**Requirements:** Copy out the records below, replacing "screenshot" with "screen capture" and keeping everything else unchanged. Leave out the pictures.

[Word and element pointing entries]

'''

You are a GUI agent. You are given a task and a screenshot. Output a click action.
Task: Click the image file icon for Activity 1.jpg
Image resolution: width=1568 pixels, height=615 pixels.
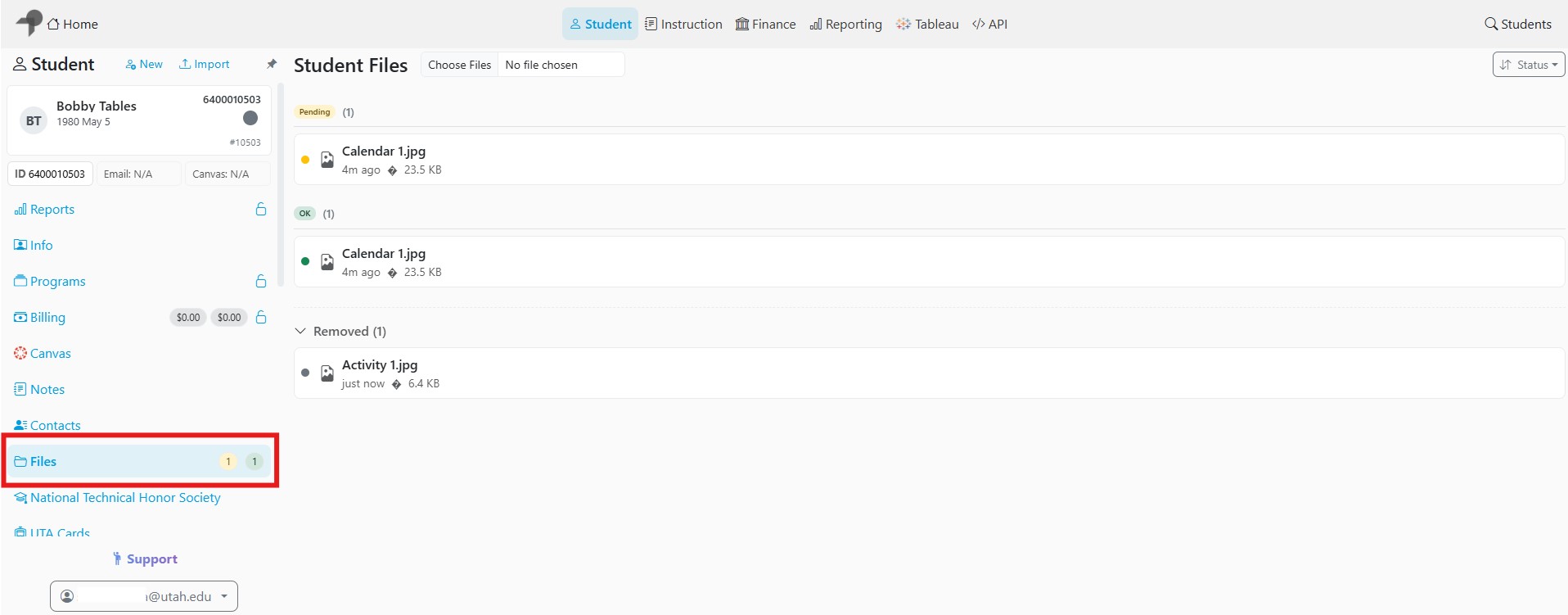click(327, 373)
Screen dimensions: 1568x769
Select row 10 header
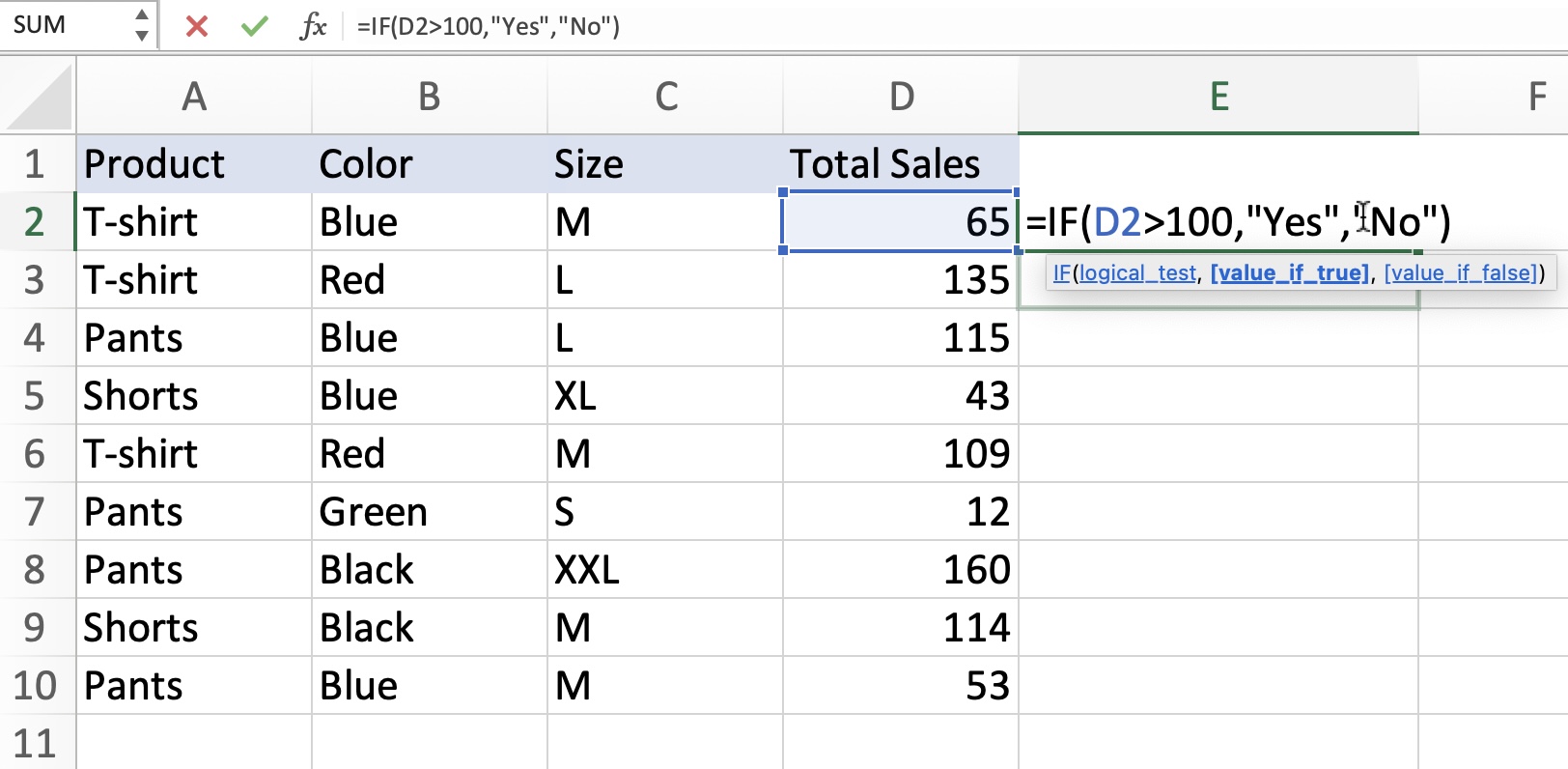35,686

'''

**Exercise result:**
You are a GUI agent. You are given a task and a screen capture. Output a click action.
Task: Click the image file icon for Activity 1.jpg
Image resolution: width=1568 pixels, height=615 pixels.
click(327, 373)
Screen dimensions: 1568x769
Select row 10 header
35,686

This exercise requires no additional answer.